* REQUIREMENT: Pick out every line in the records below that contains the string "size", treating uppercase and lowercase letters as different, and copy each of those lines.

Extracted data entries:

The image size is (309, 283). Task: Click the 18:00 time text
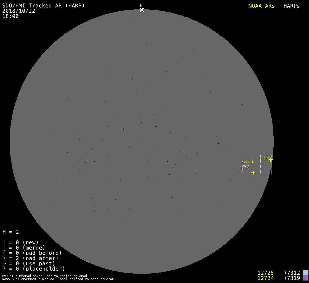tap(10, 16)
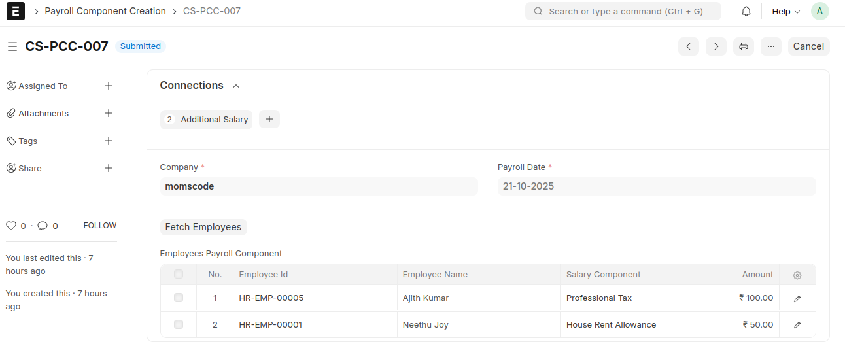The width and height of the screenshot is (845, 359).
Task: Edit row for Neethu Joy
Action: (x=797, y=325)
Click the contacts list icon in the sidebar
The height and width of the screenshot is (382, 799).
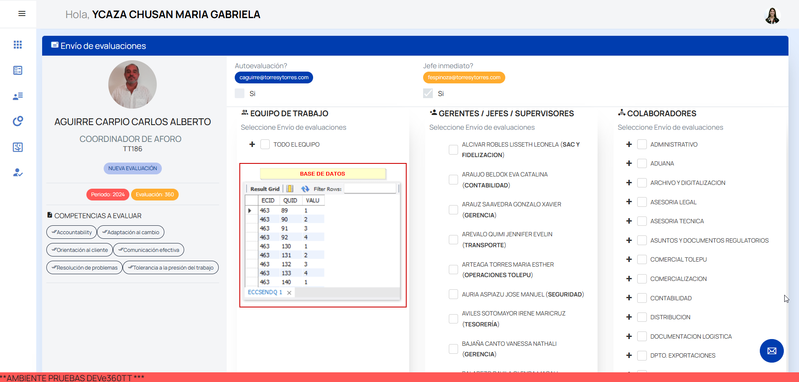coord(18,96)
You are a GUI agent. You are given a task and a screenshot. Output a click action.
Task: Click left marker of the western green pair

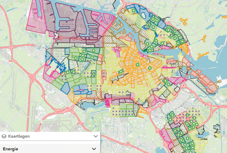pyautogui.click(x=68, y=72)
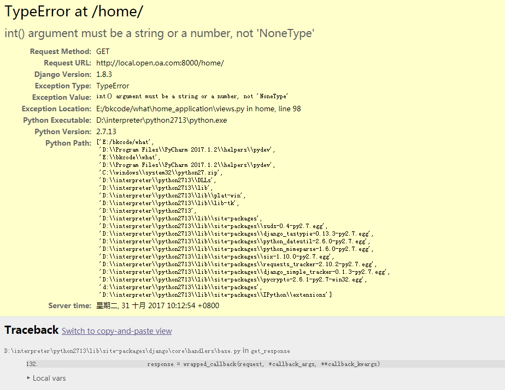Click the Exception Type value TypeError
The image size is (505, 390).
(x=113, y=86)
...
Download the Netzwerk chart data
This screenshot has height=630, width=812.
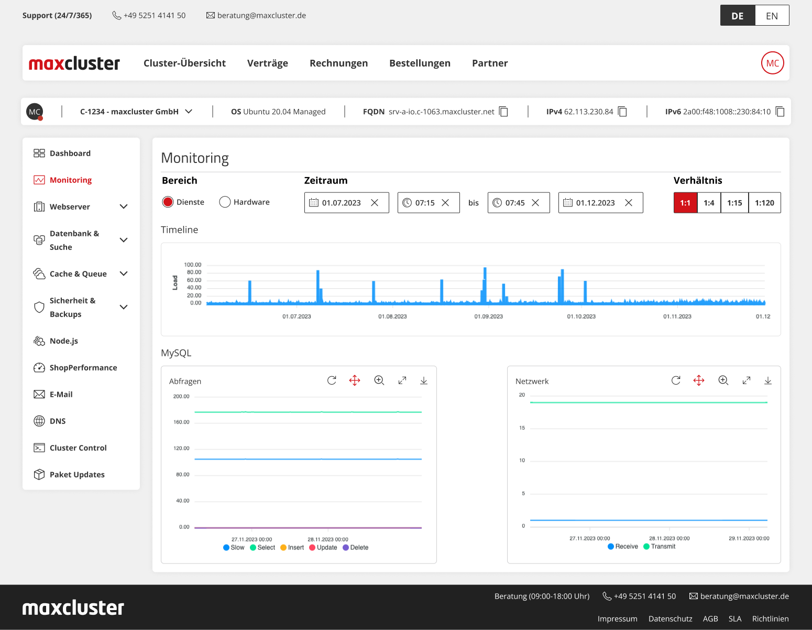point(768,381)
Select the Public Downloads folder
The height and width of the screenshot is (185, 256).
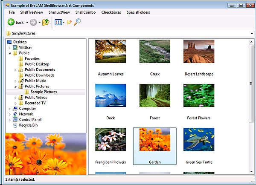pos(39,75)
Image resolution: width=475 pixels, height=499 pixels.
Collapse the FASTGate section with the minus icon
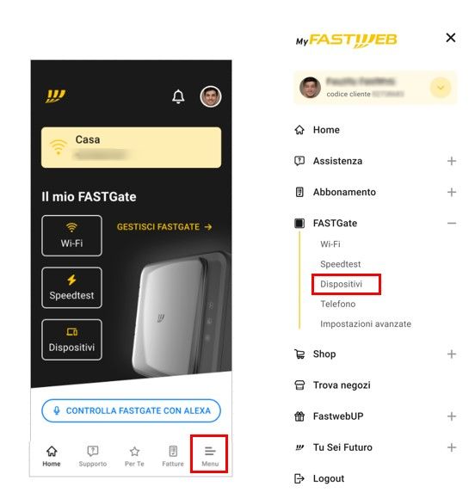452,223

* WRITTEN SOLUTION:
The image size is (309, 283). Task: Click the 18:00 time text
The image size is (505, 390).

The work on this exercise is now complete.